:: Extracted material ::
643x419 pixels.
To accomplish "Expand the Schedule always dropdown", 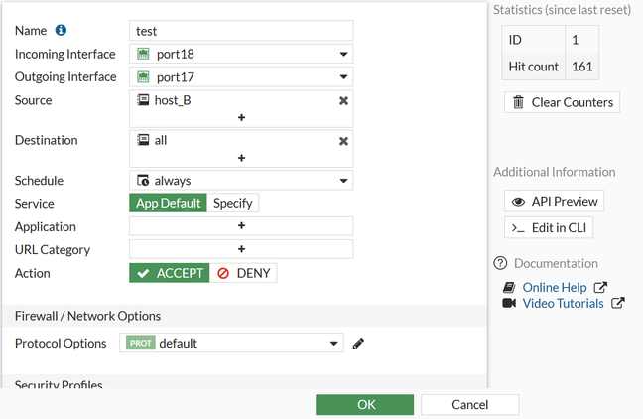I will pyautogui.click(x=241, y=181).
:::
:: Extracted material ::
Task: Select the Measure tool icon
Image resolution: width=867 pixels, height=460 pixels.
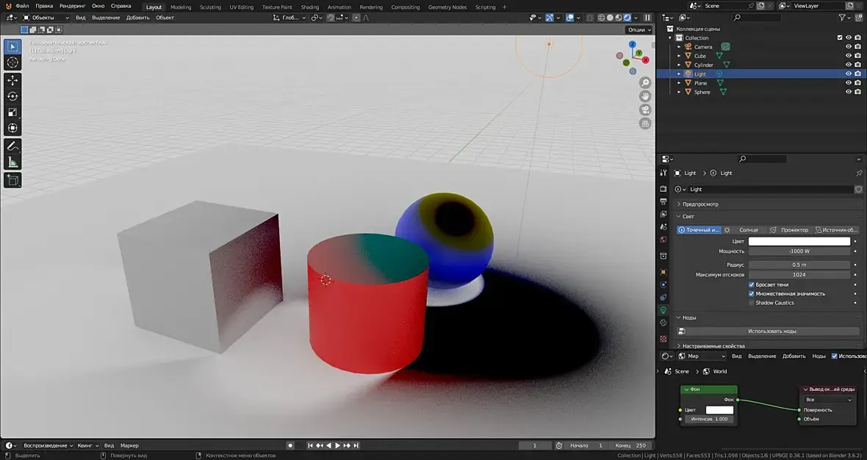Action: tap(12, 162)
:::
Task requirements: Copy out the data above from the line containing "Task: Select the Measure tool icon" down to the line containing "Action: tap(12, 162)", shifting every coordinate in the answers up by 126. Leave the pictures out of your copy.

Task result:
Task: Select the Measure tool icon
Image resolution: width=867 pixels, height=460 pixels.
Action: tap(138, 288)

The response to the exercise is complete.